IHIP Data Fetcher and Parser¶

Overview¶

The IHIP Data Fetcher (fetch_and_parse_ihip_data.py) is a standalone script that automates the complete pipeline for fetching, processing, and aggregating IHIP (Integrated Health Information Platform) dengue surveillance data from AWS S3. It transforms raw linelist data into analysis-ready datasets for epidemiological modeling.

Location: src/acestor/fetch_and_parse_ihip_data.py

Pipeline Workflow¶

The script executes four sequential steps:

S3 Download: Fetches all IHIP linelist files from configured S3 bucket
Format Conversion: Converts XLSX files to CSV format for standardized processing
Data Merging: Consolidates multiple CSV files into a single unified linelist
Aggregation: Creates district-level daily positive case counts with standardized region identifiers

Data Source Configuration¶

The script retrieves data from AWS S3 using the following configuration:

Data Source Parameters¶
Parameter	Details
S3 Location	Defined in `config/dengue_pipeline.yaml` (`ihip_s3_location`)
File Format	XLSX spreadsheets containing dengue test records
Authentication	AWS credentials from `.env` file (`AWS_ACCESS_KEY`, `AWS_SECRET_KEY`)
Bucket	Parsed from S3 URI (e.g., `s3://dsih-artpark-01-raw-data/...`)

Data Transformations¶

Column Mapping¶

The script performs the following column transformations:

Column Renaming¶
Original Column	Final Column	Action
`Sub District`	`subdistrict.name`	Renamed
`District`	`district.name`	Renamed
`State`	`state.name`	Renamed
`Test Result`	`test_result`	Renamed
`Date Of Onset`	(merged into `date`)	Priority 1
`Sample Collected Date`	(merged into `date`)	Priority 2
`Test Performed Date`	(merged into `date`)	Priority 3

Date Consolidation Logic¶

A single date column is created using priority-based selection:

First priority: Use Date Of Onset if available
Second priority: Use Sample Collected Date if onset date is missing
Third priority: Use Test Performed Date if both previous dates are missing

All dates are standardized to YYYY-MM-DD format using pandas.to_datetime().

Note

Unparseable dates are set to null and logged as warnings.

District Name Corrections¶

The script corrects known spelling discrepancies between IHIP data and the region ID database:

District Name Fixes¶
IHIP Spelling	Corrected Name (in regionids.csv)
Uttar Kannad	UTTARA KANNADA
Dakshin Kannad	DAKSHINA KANNADA
Bagalkot	BAGALKOTE
Chikballapur	CHIKKABALLAPURA

These corrections ensure accurate matching with standardized region identifiers.

Region ID Mapping¶

The script merges with data/regionids.csv to add standardized identifiers:

district.ID: Standard district identifier (e.g., district_550)
state.ID: Standard state identifier (e.g., state_29)

The mapping process:

Normalizes district and state names (uppercase, strip whitespace)

● **SUPPLIED INFORMATION**

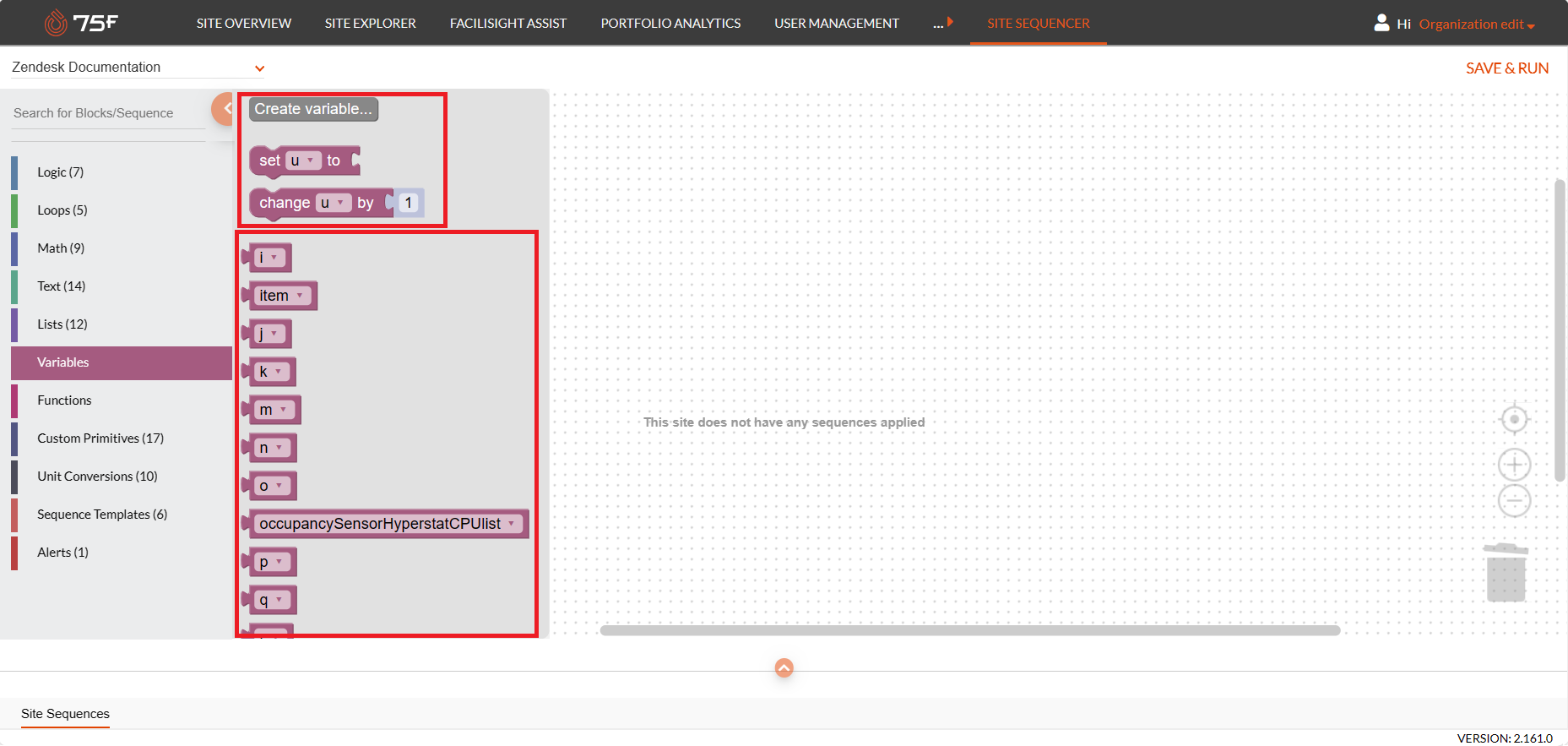The image size is (1568, 746).
Task: Expand bottom panel with orange up arrow
Action: (x=784, y=668)
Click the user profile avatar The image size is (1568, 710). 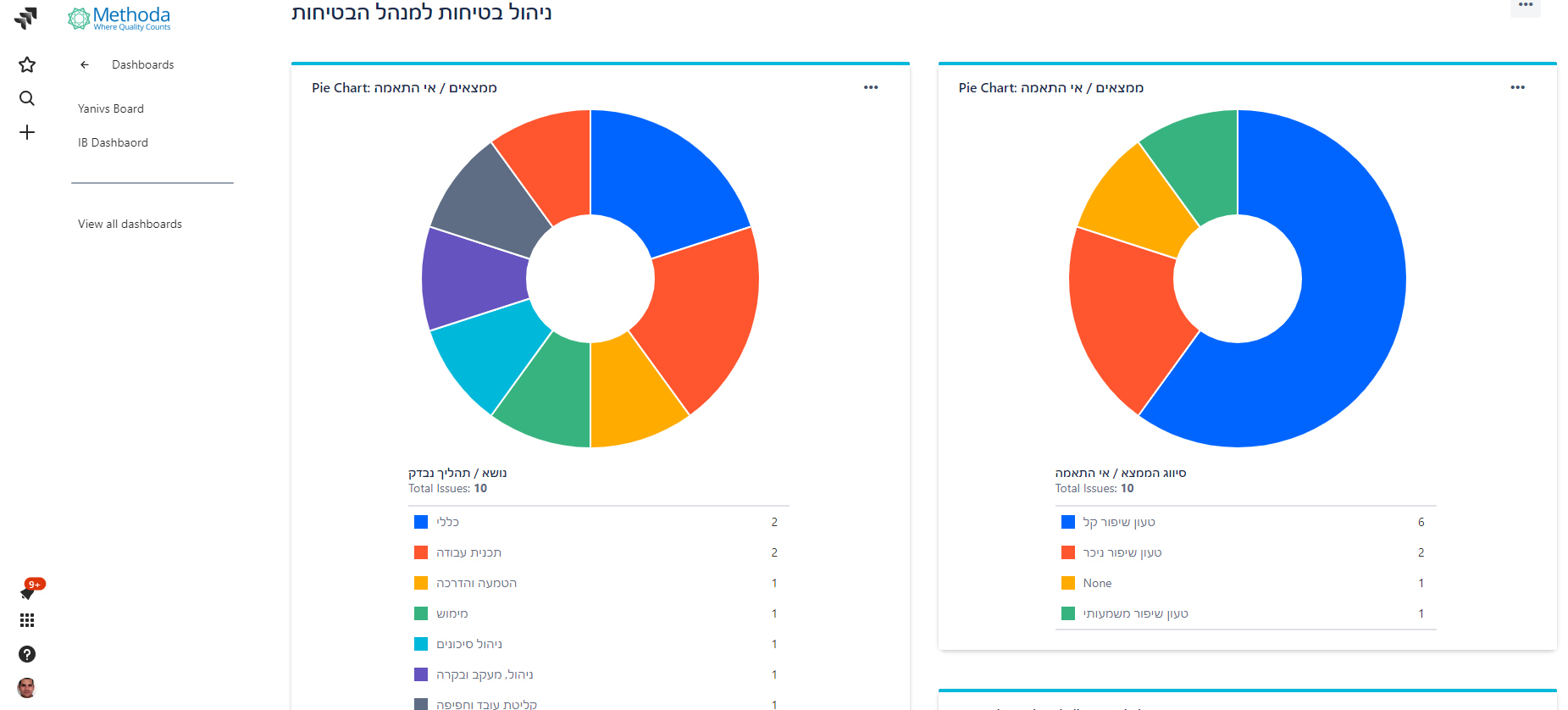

● **PROBLEMS TO WORK ON**
1. Please write out the passage of the IHIP data fetcher page that begins at the words "These corrections ensure" and stops after "(uppercase, strip whitespace)".
2. Continue the IHIP data fetcher page from its last line.

● **EXPECTED ANSWERS**
1.
These corrections ensure accurate matching with standardized region identifiers.

Region ID Mapping¶

The script merges with data/regionids.csv to add standardized identifiers:

district.ID: Standard district identifier (e.g., district_550)
state.ID: Standard state identifier (e.g., state_29)

The mapping process:

Normalizes district and state names (uppercase, strip whitespace)

2.
Applies district name corrections
Performs left join with region ID database
Logs warnings for unmatched districts

Case Aggregation¶

The aggregation logic creates daily district-level summaries:

Grouping: By date and district.name
Filtering: Only records with test_result = "POSITIVE" (case-insensitive)
Counting: Number of positive test results per group
Preserving: District name, state name, district ID, and state ID

Output Files¶

The script generates three output artifacts:

1. Raw Downloads (`data/ihip/linelist/`)¶

Individual files downloaded from S3:

Original XLSX files
Converted CSV files
Intermediate processing artifacts

2. Consolidated Linelist (`data/ihip/linelist.csv`)¶

Merged dataset with all individual test records.

Linelist Schema¶
Column	Description
`date`	Test/onset date (YYYY-MM-DD)
`subdistrict.name`	Sub-district name
`district.name`	District name (corrected)
`state.name`	State name
`test_result`	Test result (e.g., POSITIVE, NEGATIVE)

3. Aggregated Cases (`datasets/cases_district_daily.csv`)¶

Daily positive case counts by district with region identifiers.

Cases Schema¶
Column	Description
`date`	Date of cases (YYYY-MM-DD)
`district.ID`	Standard district identifier (e.g., district_550)
`district.name`	District name (uppercase, corrected)
`state.ID`	Standard state identifier (e.g., state_29)
`state.name`	State name
`case`	Number of positive test results for this district on this date

Data Characteristics:

One row per district per date (only dates with positive cases)
Sorted by date and district name
All district names in uppercase
Missing region IDs logged as warnings

Usage¶

Basic Command¶

Run with default output location:

python src/acestor/fetch_and_parse_ihip_data.py

This outputs the aggregated cases file to datasets/cases_district_daily.csv.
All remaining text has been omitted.